Fort Hood attack trial gets under way

August 07, 2013 02:56 pm | Updated 02:56 pm IST - FORT HOOD, Texas

This undated file photo provided by the Bell County Sheriff's Department shows Nidal Hasan, who is charged in the 2009 shooting rampage at Fort Hood that left 13 dead and more than 30 others wounded.

This undated file photo provided by the Bell County Sheriff's Department shows Nidal Hasan, who is charged in the 2009 shooting rampage at Fort Hood that left 13 dead and more than 30 others wounded.

The Army psychiatrist charged with killing 13 people in the 2009 Fort Hood massacre likened himself to a soldier who switched sides in what he described as a war between America and his Islamic faith.

“The evidence will clearly show that I am the shooter,” Maj. Nidal Hasan said in an opening statement on Tuesday that lasted little more than a minute. The evidence, he added, would “only show one side.”

Staff Sgt. Alonzo Lunsford, who was hit seven times, had waited for the moment he would confront the man who killed 13 of his colleagues in the deadliest attack on a U.S. military installation. A showdown, however, never happened.

When the time came to testify on Tuesday, Mr. Lunsford, one of the more than 30 people wounded in the attack, was asked by prosecutors to show the 13 jurors where Hasan had shot him. The tall, imposing retired soldier, who told The Associated Press in a recent interview that he still has nightmares about the attack, slowly got to his feet and pointed to each spot on his body where Hasan’s bullets had hit him.

Mr. Lunsford talked about playing dead, hoping that Hasan wouldn’t attack him again, before deciding to flee when he realized he was perspiring.

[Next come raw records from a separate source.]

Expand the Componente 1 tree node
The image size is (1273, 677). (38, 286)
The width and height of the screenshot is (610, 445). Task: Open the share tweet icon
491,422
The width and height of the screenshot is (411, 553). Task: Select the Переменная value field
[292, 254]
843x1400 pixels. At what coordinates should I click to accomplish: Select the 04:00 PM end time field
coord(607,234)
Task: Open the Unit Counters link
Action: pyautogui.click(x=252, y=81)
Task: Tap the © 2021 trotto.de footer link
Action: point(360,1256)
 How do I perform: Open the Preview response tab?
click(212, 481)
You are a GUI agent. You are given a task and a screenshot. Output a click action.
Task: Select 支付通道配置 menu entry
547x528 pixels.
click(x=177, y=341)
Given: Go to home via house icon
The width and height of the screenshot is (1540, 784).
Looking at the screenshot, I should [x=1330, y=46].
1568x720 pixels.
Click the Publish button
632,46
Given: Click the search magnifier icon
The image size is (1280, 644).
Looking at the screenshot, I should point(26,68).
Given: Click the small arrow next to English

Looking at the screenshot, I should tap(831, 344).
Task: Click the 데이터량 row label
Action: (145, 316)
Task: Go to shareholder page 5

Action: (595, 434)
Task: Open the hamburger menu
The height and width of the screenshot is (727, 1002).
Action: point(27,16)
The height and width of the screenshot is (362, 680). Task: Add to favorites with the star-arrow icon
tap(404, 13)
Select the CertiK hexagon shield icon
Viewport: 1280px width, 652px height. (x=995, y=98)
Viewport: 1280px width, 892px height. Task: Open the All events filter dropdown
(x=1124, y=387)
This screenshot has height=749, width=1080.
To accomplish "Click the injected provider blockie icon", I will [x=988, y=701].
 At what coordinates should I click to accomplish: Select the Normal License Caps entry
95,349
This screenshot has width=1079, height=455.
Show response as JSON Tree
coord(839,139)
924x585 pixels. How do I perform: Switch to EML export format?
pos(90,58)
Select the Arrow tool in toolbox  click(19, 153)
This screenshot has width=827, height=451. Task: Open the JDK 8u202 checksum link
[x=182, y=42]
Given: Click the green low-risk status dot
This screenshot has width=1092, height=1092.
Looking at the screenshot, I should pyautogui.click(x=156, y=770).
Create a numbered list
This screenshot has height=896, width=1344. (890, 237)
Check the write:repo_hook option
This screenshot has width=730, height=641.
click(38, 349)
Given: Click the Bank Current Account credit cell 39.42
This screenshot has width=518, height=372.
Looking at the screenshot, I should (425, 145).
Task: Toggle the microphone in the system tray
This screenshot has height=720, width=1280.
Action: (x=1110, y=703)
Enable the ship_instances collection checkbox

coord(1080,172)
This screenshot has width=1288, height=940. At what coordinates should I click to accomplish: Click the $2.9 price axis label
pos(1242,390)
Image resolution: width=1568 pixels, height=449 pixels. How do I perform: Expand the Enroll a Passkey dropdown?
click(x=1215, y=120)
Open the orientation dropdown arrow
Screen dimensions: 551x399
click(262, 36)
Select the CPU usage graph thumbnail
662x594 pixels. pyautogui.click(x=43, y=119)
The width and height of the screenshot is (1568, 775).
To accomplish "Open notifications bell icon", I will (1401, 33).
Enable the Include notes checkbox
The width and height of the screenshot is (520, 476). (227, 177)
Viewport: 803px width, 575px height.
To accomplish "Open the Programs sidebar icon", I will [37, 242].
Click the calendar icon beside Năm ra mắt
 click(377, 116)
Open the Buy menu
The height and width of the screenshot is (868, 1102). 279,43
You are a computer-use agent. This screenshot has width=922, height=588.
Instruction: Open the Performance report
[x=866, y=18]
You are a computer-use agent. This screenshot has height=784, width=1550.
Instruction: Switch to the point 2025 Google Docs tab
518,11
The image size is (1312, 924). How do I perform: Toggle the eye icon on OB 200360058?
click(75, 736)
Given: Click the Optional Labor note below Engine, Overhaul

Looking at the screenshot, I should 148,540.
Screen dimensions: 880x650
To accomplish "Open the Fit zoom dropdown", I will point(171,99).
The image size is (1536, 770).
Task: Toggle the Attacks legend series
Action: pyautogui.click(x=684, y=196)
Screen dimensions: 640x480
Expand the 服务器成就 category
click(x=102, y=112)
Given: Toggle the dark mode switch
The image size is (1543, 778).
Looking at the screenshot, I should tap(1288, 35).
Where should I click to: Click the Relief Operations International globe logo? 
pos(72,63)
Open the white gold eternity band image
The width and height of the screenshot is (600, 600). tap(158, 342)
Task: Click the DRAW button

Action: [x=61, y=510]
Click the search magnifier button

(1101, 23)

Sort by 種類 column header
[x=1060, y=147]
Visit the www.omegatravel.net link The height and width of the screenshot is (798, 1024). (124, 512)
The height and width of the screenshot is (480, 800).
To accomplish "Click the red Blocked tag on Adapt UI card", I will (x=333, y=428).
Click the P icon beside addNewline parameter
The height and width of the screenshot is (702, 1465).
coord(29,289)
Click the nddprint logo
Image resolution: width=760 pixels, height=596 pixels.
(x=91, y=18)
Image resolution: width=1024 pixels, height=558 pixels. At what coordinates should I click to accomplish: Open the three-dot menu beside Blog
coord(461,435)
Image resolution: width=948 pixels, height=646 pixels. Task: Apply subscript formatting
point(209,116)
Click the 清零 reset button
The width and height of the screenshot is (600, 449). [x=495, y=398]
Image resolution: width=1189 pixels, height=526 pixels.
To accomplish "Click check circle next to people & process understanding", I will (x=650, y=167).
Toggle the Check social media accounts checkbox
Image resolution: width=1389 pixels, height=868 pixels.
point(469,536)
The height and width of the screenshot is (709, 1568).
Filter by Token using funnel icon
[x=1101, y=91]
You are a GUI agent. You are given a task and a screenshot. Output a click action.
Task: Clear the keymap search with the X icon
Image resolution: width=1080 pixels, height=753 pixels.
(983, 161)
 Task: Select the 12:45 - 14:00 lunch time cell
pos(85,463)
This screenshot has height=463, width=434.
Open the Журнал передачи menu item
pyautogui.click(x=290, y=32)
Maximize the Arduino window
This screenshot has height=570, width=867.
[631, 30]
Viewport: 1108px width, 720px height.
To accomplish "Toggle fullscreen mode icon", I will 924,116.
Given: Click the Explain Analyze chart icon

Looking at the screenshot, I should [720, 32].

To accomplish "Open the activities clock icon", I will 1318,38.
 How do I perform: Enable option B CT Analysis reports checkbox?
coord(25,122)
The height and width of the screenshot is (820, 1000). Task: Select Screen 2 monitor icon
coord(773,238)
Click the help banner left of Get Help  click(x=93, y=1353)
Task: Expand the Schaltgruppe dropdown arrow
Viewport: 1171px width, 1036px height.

“When I’m laying there, I do a self-assessment on myself, because I realize that dead men don’t sweat,” Mr. Lunsford said.

When Mr. Lunsford was excused from the stand, the two men did not appear to acknowledge each other as Mr. Lunsford walked past him and out of the courtroom.

During Tuesday’s testimony, he occasionally took notes on a legal pad. While two defence attorneys remain on stand-by, Hasan rarely turned to them for advice.

No American soldier has been executed since 1961, and military prosecutors showed that they would take no chance of fumbling details that could jeopardize any conviction down the line.

Prosecutors described a calculating Hasan, armed with two handguns and carrying paper towels in his pants pockets to conceal the sounds of rattling ammunition as he walked through a deployment-readiness centre on the sprawling base.

Employees at a local weapons store described how Hasan bought the pistol he used in the shooting and took cellphone video of people instructing him how to clean it.

“He came to believe he had a jihad duty to murder his fellow soldiers,” Henricks said, adding that Hasan had researched Taliban leaders’ call to wage holy war.

The shooting happened about three weeks after Hasan learned he would be deployed to Afghanistan. Upon getting the orders that he was going overseas, Hasan told a doctor that, “They’ve got another thing coming if they think they are going to deploy me,” Mr. Henricks said.

On the day of the attack, Hasan sat among his fellow soldiers who were preparing to go overseas. He tried to clear the area of civilians, even walking over to a civilian data clerk to tell her she was needed elsewhere in the building because a supervisor was looking for her. The prosecutor said the clerk thought that was odd but went anyway.

“He then yelled, ‘Allahu akbar!’ and opened fire on unarmed, unsuspecting and defenceless soldiers,” Mr. Henricks told the jury. “Allahu akbar!” is an Arabic phrase meaning “God is great.”

The trial is playing out amid high security at Fort Hood, where armed guards stood in doorways and 15-foot stacks of shock-absorbing barriers obscured the view of the courthouse. Jurors were told to prepare for a trial that could take months, and Hasan, who is in a wheelchair, needs regular breaks because he was paralyzed after being shot by officers responding to the shooting.